Android

A shame I haven't seen Passwordstore (pass) here. Simple, transparent, and to the point, with great extensibility to boot. It also interacts with git allowing you to version track your own storage, which is a huge plus for me since I use git daily.

On other choices, I think the largest point you should consider for a password manager is the ability to self-host your own instance. Opensourced server code is the next best thing. In security, human trust should never be trusted, and even if the company is not lazy and malignant about your data, bundling up a lot of them create obvious larger targets for potential hackers, and you have higher chance of getting the collateral damage than localized ones.

I finally committed myself to getting BitWarden set up, maybe a year ago. I wish I had done it sooner. I use it to generate all my passwords, and I have it installed on my phone and desktop. I love remembering only one password and knowing all my other passwords are secure. For me it's a no-brainer.

Ive used 1password since almost the beginning. Cant say I have any complaints at all!

There are a lot of people recommending a very specific program in this thread. Be skeptical, everyone. Do your research on the strengths and weaknesses of these types of tools, and the specific offerings of all current leading services.

Anyone not using a password manager is shooting themselves in the foot and often time not realizing till its too late. Along with that sign up for a service that notifies you of data breaches, I think bitwarden has one built in (might only be for subscribing members though) and there is always https://haveibeenpwned.com/

I would not recommend cloud based password manager. We all know what happened to LastPass. But locally encrypted ones are great. I love to use KeePassXC.

I toss my KeePass file (encrypted database) in Google Drive.

That way I have all the convenience of syncing through the cloud, but I also get the benefit of having my database access and database storage be managed by separate companies.

If Google has a breach and my data gets leaked, sucks, but the database is encrypted so I’m good. If KeePass encryption is broken, sucks, but attackers would also have to find a way to gain access to my Google Drive.

I have proton subscription for mail, vpn the works. Just switched to Proton Pass and very happy. Auto creates alias emails on signups so my real email is not out there.

I'm probably going to get grilled for this but I've Been using Firefox's Saved passwords, I really don't need anything better.

It's kinda ridiculous that no one made better system for credentials, soma of requirements policies are ridiculous.

I would never use cloud services if not hosted on my server.

Keepass with custom sync is best option.

I use pass which is a frontend for GnuPG. It's sort of primitive and I had to write user interface for it but it's super flexible. Since every password is saved in encrypted file syncing is easy and we use Git to share company passwords amongst ourselves.

KeePassX(C?) both on Windows and Linux. I used the windows version KeePass2 but there was a recent security vulnerability in it so I switched to KeePassX. Maybe it's already patched... auto-type doesn't seem to work in KeePassX on Windows so I might switch back but it's not that critical.

I use 1password. I heard that Apple uses 1password internally. I figure their IT guys are more expert than me, a random internet dude. So I chose 1password. Works great on desktop, mobile, and even Linux. Family plan is a good deal. You can even share passwords between users for common things like bank accounts, etc, between family members.

Keepass with key file. I synchronise only the database with cloud servers while the key file stays on my devices and never gets synched. I think that's a good tradeoff for security and convenience.

I recommend one. Try to get one without a subscription. I bought the pro version of Enpass before they put up a subscription wall, and I've been riding that one ever since.
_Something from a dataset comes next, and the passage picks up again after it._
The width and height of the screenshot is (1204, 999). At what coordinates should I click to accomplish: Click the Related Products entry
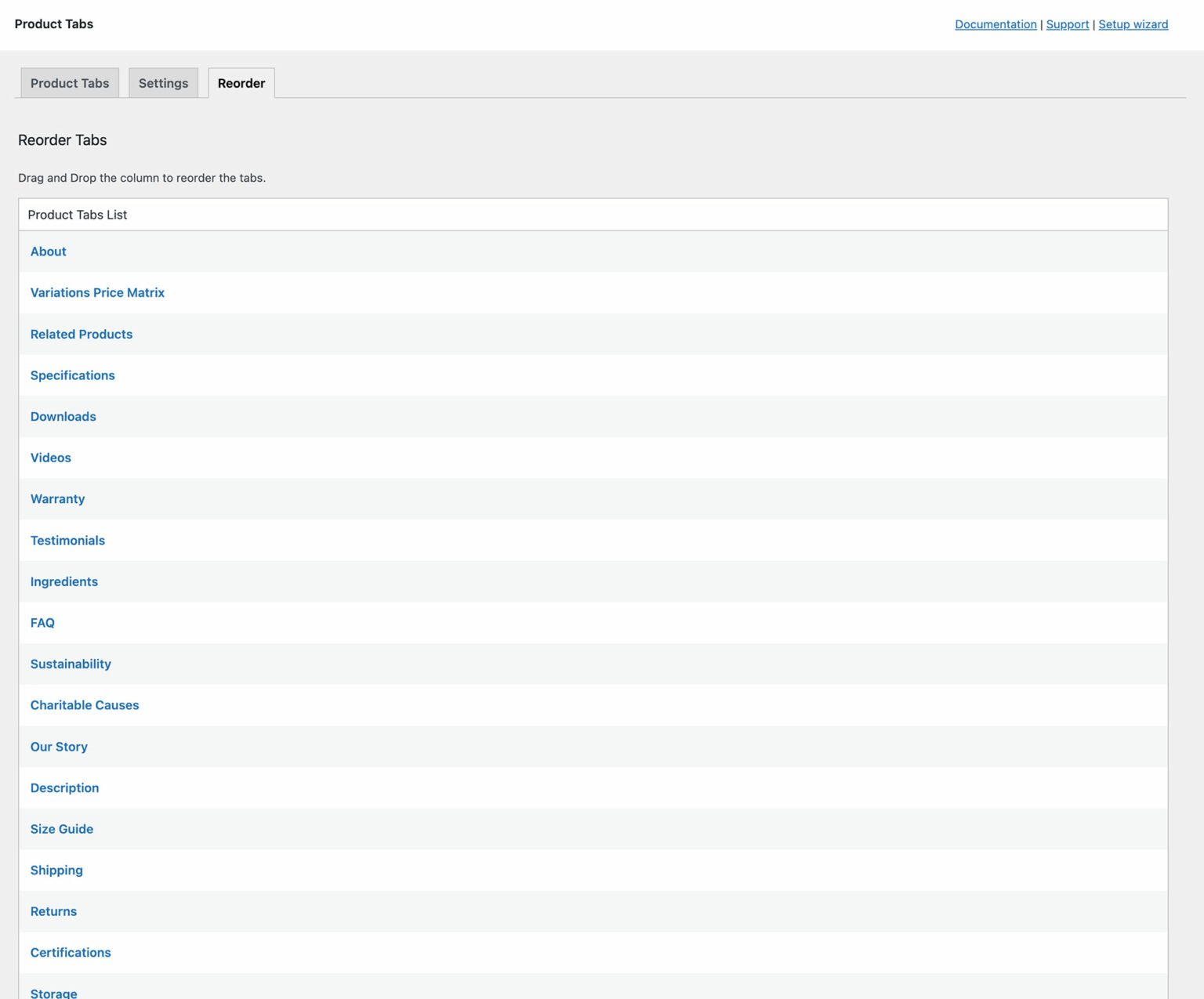coord(81,334)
Keepass with syncthing is GOAT

Password managers are a great tool for digital hygiene. The main way an average Joe gets his accounts taken over is because it reused the same user and password combination.

I just use the chrome password manager, works great and seamlessly transitions from Android to desktop. I used to use KeePass, but the convenience of the built in tools in chrome just works really well, especially after moving over from iOS.

I personally use pass, which uses gpg for encryption and can also use git repositories (I use it with my personal gitea instance).

I don't use them. I see this as a putting all eggs in one basket strategy, if my master password was lost, hacked, hosting company shutdown, or for whatever reason refuse to do business with me, my entire life would be screwed.

Instead I use long passwords made of words, and for each site it will be a few letters off. They're easy for humans to remember because how similar they are, but due how hash works they are equivalent to unique passwords to hackers.